Aliya menginginkan hidup yang normal, jauh dari sorotan teman-temannya, karena masa lalu yang ingin dia sembunyikan. Selama 5 bulan menjadi murid kelas 10 di SMA Bhuana yang non favorit, Aliya berhasil menjadi siswa yang tidak menonjol. Namun saat dirinya terbentur masalah keuangan, Aliya terpaksa berjualan di kelas. Dan ternyata salah satu teman sekelasnya, Vanya yang cantik dan populer, merasa terganggu dengan jualannya Aliya.

Vanya akan menyindir dan mengganggunya, namun Chika dan Zia, dua sahabat Aliya akan selalu maju untuk membelanya. Hingga suatu hari, bu Hilda (wali kelasnya) mengetahui perihal pasar kagetnya tersebut dan memanggilnya ke ruang kantor. Alih-alih marah, bu Hilda mengingatkannya dengan lemah lembut bahwa itu melanggar peraturan sekolah, guru itu pun memesan risoles Aliya untuk acara arisan di rumahnya.

Saat Aliya mengantarkan risoles, seorang pemuda membukakan pintu pagar rumah bu Hilda, yang ternyata adalah Danur.
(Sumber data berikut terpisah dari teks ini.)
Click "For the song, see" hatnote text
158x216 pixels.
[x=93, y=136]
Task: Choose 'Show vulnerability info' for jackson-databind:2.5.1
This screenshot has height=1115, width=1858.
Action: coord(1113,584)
Cowok yang selalu dihindarinya, yang paling dibencinya di seluruh dunia. Baginya, Danur dan keluarganya adalah penyebab dirinya dan keluarganya hidup susah seperti sekarang ini.

Setelah dilarang berjualan di kelas, Zia mengusulkan untuk menaruh dagangannya di kantin. Dan ternyata bu Peni, pemilik kantin, menyukai contoh risoles dan bitterballen berbentuk love buatan Aliya dan menyetujui sistem konsinyasi di kantinnya. Aliya pun kembali merasa hidup dengan kegiatannya di dapur. Dia memang sangat menyukai memasak!

Bagaimanakah kehidupan Aliya selanjutnya? Ada kejadian apakah dengan keluarganya yang menyebabkannya sekarang jatuh miskin? Mengapa Danur selalu mengejarnya untuk meminta maaf? Apakah yang telah terjadi di antara mereka?

Novel remaja ini termasuk ringan dan enak dibaca. Bahasanya mengalir dan emosinya terjaga tetapi tidak lebay. Untuk typo sendiri ada beberapa, namun di bagian akhir saja dan itu pun dimaafkan karena ceritanya bikin penasaran abis!

Dilengkapi dengan resep Americam Risoles, Bitterballen, dan Risoles Rogut, buku ini sukses membuat saya membayangkan renyahnya si tepung panir yang membalut kulit risoles, dan ingin mencoba rese-resep di dalamnya.

Cucok untuk anak remaja, juga buat bacaan ringan orang dewasa yang sedang tidak ingin baca novel berat. Jumlah halamannya yang tidak terlalu tebal membuat buku ini bisa habis dibaca dalam sekali duduk. Yaa, duduknya agak lama juga sih :)

Anyway, good job! And I'm waiting for some more books from the author.